Comrade Zahra Azlaf, from the Democratic Way of Morocco, represented the International People’s Assembly – IPA and reaffirmed “support and solidarity with the peoples who fight against capitalism, Zionism, patriarchy, colonialism. We are a people’s organization, we are the peoples who struggle all over the world and we resist the economic blockades and sanctions of capitalism in the face of the crisis and poverty that increases as never before. We have worked together, in the Anti-imperialist Struggle Week, against food transnationals, denouncing climate change, in the Feminist Anti-imperialist Festival, and we continue together because our struggles complement each other.

Sara Mersha, from Grassroots International, pointed out that “WMW connects the struggles and the grassroots with feminisms from all over the world. It is very important for grassroots movements to know that they are not alone. On behalf of everyone at GRI it is a pleasure to be with you in alliances around the world.

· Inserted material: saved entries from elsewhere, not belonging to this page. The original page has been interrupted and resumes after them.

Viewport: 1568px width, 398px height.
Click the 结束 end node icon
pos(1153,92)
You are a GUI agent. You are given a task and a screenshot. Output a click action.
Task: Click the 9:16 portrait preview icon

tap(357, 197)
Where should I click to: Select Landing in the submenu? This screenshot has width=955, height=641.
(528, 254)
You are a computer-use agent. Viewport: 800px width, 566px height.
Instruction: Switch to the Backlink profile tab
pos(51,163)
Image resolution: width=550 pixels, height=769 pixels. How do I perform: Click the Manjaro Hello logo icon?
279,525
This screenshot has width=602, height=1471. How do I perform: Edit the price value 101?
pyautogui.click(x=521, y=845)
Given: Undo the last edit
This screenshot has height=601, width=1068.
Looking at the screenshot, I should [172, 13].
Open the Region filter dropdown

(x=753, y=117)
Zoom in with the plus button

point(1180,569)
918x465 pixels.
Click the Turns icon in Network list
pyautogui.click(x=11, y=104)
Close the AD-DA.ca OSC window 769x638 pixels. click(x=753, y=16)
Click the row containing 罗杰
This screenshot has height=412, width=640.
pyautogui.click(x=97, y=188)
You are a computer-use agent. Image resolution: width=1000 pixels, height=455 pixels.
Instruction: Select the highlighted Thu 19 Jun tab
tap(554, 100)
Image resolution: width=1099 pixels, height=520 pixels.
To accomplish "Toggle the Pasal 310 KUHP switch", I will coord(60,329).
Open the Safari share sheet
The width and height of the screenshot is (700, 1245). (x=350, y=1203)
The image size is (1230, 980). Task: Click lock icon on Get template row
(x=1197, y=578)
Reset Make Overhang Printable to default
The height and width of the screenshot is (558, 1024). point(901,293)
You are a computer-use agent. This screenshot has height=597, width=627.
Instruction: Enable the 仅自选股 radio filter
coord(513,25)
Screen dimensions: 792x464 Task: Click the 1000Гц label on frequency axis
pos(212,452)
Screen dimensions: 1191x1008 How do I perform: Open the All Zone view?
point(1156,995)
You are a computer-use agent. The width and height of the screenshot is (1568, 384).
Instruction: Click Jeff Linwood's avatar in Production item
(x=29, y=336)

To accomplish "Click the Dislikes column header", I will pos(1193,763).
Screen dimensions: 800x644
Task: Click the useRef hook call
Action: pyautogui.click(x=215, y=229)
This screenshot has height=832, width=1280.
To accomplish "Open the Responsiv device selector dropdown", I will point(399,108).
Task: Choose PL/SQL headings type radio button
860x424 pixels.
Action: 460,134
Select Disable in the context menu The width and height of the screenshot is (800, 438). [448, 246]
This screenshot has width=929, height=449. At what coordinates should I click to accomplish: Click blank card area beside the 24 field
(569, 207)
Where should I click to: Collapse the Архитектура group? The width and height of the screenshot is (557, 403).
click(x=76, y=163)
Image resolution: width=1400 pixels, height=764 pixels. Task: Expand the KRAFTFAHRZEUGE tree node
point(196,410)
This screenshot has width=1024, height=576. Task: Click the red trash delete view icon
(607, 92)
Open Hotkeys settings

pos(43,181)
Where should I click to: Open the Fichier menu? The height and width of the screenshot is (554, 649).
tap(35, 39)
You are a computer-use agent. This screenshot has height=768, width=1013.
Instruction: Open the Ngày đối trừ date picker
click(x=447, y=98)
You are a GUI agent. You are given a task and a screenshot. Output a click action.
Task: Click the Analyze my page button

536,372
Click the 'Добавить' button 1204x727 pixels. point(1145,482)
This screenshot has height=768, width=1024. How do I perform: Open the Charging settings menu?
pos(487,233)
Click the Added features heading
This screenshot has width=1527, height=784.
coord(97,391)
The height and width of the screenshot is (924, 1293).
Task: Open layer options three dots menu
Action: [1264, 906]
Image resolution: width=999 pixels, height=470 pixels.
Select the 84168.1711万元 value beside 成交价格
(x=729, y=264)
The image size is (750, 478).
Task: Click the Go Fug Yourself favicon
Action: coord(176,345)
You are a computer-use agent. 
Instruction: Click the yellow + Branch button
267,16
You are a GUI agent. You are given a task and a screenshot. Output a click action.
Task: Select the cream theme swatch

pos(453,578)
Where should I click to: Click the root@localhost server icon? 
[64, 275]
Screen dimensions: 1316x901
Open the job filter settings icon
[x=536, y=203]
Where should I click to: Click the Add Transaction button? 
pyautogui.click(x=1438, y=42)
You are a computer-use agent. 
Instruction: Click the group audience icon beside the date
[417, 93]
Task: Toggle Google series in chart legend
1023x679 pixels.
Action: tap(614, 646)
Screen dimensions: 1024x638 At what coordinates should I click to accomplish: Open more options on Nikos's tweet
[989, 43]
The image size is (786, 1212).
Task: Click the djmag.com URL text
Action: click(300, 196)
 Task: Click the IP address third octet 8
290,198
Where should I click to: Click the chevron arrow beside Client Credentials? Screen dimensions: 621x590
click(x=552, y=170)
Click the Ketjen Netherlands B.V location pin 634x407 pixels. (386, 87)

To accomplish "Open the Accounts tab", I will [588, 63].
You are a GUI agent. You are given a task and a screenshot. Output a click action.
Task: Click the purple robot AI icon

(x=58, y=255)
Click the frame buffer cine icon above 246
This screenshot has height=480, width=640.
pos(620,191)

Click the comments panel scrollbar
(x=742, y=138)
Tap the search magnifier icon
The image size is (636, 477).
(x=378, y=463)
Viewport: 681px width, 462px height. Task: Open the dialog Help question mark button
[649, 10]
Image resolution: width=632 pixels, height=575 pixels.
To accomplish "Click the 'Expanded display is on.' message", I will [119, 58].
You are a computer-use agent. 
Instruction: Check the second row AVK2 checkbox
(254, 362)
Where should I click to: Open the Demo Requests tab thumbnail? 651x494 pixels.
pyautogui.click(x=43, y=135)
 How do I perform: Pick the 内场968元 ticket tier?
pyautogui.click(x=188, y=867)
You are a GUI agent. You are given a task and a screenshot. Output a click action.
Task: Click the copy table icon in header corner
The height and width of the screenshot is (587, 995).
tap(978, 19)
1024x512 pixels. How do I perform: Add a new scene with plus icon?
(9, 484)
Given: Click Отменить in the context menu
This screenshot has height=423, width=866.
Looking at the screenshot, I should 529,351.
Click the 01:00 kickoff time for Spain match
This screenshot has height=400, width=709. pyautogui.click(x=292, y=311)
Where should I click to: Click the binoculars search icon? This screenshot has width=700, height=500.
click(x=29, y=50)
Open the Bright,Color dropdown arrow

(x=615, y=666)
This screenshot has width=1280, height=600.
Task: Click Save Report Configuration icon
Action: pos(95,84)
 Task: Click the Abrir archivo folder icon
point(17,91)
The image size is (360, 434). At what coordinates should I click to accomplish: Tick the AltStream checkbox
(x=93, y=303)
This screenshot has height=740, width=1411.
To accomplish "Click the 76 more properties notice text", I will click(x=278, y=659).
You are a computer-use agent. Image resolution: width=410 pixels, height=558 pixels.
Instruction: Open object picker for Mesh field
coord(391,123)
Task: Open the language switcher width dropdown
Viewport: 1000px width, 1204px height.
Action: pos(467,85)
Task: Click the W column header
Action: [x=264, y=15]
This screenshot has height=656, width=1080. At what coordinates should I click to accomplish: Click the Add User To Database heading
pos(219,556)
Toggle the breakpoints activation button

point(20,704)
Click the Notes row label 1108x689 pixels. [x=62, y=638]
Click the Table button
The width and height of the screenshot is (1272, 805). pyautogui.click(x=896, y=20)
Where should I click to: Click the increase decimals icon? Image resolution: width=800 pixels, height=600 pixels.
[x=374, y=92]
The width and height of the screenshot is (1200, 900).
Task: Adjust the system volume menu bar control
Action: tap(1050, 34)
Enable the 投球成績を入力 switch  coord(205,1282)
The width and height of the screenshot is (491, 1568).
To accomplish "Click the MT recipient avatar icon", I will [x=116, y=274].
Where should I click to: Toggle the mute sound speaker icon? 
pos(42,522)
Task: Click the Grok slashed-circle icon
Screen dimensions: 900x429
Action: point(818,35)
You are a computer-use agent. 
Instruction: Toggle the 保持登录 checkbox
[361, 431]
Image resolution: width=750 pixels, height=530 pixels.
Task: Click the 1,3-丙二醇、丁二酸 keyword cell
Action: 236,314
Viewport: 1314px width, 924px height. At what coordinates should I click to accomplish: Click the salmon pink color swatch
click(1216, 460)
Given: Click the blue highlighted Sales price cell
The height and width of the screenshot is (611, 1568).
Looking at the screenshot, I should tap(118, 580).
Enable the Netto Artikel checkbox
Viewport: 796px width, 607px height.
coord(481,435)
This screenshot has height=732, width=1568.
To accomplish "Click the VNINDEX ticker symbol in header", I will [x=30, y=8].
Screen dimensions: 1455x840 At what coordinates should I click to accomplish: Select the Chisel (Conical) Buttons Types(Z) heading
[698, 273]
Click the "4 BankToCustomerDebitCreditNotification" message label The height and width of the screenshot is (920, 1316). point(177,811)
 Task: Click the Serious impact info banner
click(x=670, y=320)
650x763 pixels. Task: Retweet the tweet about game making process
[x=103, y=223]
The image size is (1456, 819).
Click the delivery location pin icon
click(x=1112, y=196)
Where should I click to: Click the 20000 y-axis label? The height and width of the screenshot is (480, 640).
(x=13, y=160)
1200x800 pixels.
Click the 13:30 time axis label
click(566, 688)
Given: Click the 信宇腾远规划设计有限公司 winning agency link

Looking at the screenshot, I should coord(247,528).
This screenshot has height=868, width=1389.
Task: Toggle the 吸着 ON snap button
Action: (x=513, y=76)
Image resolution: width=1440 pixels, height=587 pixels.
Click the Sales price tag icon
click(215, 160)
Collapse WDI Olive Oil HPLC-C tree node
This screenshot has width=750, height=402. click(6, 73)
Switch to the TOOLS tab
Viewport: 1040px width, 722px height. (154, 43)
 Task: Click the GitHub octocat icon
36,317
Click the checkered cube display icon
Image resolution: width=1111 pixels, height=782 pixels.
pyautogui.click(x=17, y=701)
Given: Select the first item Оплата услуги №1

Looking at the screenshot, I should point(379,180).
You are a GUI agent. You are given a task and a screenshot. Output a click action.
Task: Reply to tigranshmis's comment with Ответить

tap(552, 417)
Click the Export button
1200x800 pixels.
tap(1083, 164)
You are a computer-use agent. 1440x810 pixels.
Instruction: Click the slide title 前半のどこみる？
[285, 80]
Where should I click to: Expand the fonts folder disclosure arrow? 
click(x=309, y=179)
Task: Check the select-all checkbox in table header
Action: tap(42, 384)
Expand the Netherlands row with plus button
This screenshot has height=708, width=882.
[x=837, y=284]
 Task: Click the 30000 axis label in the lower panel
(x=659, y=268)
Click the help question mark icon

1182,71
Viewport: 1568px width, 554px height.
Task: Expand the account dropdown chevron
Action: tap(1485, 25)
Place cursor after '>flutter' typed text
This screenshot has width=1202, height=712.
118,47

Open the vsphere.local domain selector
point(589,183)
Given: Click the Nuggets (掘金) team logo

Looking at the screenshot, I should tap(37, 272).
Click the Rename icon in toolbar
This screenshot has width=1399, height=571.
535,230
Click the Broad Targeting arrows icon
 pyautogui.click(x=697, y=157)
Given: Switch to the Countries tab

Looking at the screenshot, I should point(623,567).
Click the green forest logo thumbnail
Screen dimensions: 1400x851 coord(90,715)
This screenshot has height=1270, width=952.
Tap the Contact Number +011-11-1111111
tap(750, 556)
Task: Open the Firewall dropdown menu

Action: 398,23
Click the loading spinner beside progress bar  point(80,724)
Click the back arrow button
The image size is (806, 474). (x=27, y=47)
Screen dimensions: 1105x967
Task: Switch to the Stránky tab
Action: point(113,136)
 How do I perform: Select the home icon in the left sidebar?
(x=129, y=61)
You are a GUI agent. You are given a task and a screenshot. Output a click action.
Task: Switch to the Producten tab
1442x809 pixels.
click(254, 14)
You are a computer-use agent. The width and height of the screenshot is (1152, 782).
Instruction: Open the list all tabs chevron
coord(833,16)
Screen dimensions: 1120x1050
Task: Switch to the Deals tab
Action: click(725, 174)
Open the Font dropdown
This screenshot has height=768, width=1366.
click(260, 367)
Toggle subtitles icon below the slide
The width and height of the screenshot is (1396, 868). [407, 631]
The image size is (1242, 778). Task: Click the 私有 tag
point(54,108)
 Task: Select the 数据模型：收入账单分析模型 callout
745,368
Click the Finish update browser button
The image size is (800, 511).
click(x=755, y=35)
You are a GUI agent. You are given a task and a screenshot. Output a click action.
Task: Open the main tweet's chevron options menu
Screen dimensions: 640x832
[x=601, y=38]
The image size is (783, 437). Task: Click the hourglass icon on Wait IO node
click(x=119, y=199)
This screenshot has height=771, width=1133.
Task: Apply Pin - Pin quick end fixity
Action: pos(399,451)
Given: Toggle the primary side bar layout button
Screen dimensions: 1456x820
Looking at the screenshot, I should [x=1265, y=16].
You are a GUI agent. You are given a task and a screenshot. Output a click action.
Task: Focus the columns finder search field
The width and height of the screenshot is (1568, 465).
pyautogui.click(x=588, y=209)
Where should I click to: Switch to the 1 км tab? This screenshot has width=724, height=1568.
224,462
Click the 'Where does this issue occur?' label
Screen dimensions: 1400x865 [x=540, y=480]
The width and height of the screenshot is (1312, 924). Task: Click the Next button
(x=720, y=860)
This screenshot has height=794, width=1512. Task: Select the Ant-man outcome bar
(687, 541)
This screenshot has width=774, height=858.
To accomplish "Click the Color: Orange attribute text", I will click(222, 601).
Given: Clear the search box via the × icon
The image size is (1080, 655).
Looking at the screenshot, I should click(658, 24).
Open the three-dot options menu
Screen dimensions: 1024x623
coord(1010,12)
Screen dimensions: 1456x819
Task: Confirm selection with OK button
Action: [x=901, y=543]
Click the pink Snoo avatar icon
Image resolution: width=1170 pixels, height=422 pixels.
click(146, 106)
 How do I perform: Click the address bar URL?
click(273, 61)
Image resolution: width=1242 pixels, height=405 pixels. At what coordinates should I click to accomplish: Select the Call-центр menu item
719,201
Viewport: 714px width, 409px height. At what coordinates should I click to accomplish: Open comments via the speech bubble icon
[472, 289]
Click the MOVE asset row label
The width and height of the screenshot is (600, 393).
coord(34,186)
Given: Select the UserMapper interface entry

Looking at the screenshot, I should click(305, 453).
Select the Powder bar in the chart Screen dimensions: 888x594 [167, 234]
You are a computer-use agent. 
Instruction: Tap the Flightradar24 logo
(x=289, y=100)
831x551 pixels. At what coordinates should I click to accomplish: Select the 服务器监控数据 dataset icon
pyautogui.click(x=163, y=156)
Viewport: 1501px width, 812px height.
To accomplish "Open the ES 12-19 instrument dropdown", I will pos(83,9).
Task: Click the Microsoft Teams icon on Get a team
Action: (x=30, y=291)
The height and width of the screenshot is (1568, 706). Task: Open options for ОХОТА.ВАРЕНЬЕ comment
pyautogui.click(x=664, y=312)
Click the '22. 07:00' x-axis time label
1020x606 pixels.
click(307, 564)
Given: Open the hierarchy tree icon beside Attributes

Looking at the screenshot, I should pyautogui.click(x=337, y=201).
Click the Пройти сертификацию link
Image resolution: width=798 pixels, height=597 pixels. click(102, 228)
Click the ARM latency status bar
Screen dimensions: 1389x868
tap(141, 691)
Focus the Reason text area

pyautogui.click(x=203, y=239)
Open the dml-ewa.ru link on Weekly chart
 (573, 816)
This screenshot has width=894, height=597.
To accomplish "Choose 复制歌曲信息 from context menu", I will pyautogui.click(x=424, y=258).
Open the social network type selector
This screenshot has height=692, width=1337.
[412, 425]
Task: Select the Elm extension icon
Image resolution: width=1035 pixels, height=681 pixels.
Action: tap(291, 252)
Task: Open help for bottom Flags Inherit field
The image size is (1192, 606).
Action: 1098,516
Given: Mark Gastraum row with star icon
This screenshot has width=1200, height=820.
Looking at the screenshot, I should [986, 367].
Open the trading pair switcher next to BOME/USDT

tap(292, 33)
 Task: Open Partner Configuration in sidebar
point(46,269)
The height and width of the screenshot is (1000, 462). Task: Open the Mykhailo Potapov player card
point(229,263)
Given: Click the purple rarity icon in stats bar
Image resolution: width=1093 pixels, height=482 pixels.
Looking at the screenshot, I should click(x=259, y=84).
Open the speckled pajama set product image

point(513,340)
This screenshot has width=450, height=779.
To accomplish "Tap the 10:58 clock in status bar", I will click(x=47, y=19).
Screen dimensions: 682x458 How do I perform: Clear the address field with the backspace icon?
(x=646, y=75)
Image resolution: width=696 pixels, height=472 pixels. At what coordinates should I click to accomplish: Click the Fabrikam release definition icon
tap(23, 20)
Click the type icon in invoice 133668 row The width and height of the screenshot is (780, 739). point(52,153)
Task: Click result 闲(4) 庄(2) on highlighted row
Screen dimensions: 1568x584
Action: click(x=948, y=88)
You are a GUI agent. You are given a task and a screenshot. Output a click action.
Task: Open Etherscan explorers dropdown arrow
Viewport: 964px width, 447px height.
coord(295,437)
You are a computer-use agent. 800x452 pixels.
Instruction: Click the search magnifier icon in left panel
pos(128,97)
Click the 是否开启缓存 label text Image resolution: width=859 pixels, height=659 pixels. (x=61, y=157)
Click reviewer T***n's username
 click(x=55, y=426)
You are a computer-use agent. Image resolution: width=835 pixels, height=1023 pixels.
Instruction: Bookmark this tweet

GRI’s mission is to connect the US with movements and organizations that advocate and build alternatives so that they can create strategies. WMW and grassroots feminism are the antidotes.”

Kristen Wyman of Why Hunger emphasized “support for movements like the World March, especially on the issue of food, which we see as a right. We want to dismantle patriarchy and its militarized relations. We keep learning from you, we wish you strength and lightness”.

Lizzie Díaz, from the World Rainforest Movement – WRM, pointed out the importance of “learning from our experiences so that we can break the silences and participate in the decision-making spaces. In this process, alliances are key. WRM has an important role in internalizing feminist perspectives in movements and organizations in the construction of an anti-capitalist feminist project. WRM is an organization that accompanies territories and communities that suffer from land grabbing. In this sense, we continue together with WMW strengthening the struggle for justice for all women”.

Elsa Sánchez, from La Vía Campesina, hailed the continuity of the alliance and the global strength of feminism in movement of the WMW. “Alliances with movements are key to raising women’s awareness of oppressions and articulating feminism in practice. We want to raise the voice of women and our sisters and women in Cuba, who suffer from the criminal economic blockade, as well as Haitian women. Women make up half of the labor force in the countryside worldwide. We defend food sovereignty and agroecology, we are the ones who can solve the planet’s environmental problems. Socialism is built with feminism. Let us internationalize the struggle. Berta Cáceres lives!”

International feminist solidarity to Palestinian women

The WMW has solidarity and internationalism as principles of struggle and organization.We reaffirm our solidarity with Palestinian feminists, who have suffered political persecution and accusations of terrorism. In recent days, the Zionist State of Israel has classified six civil society organizations as terrorists, including the Union of Palestinian Women’s Committees (UPWC), a feminist organization that is part of the WMW. Ruba Odeh, representative of the Middle East and North Africa – MENA region in the International Committee of the WMW, read the statement of the organization denouncing Israel.

Memorial: Awa Ouédraogo and Shashi Sail, present!

At the end, a special moment was held, with a minute of silence in memory of WMW activists Awa Ouédraogo and Shashi Sail, who passed away in 2021. Awa was from Burkina Faso, was a founder of the MMM and twice was the representative of Africa in the International Committee. Shashi was also active in the founding and early years of the World March of Women. She was fundamental for the internationalization of the movement, being part of the movement’s International Committee from 1998 to 2004. The participants of the Meeting sent words of affection and recalled the contributions of both in the struggle for the emancipation of women in their regions and in the world.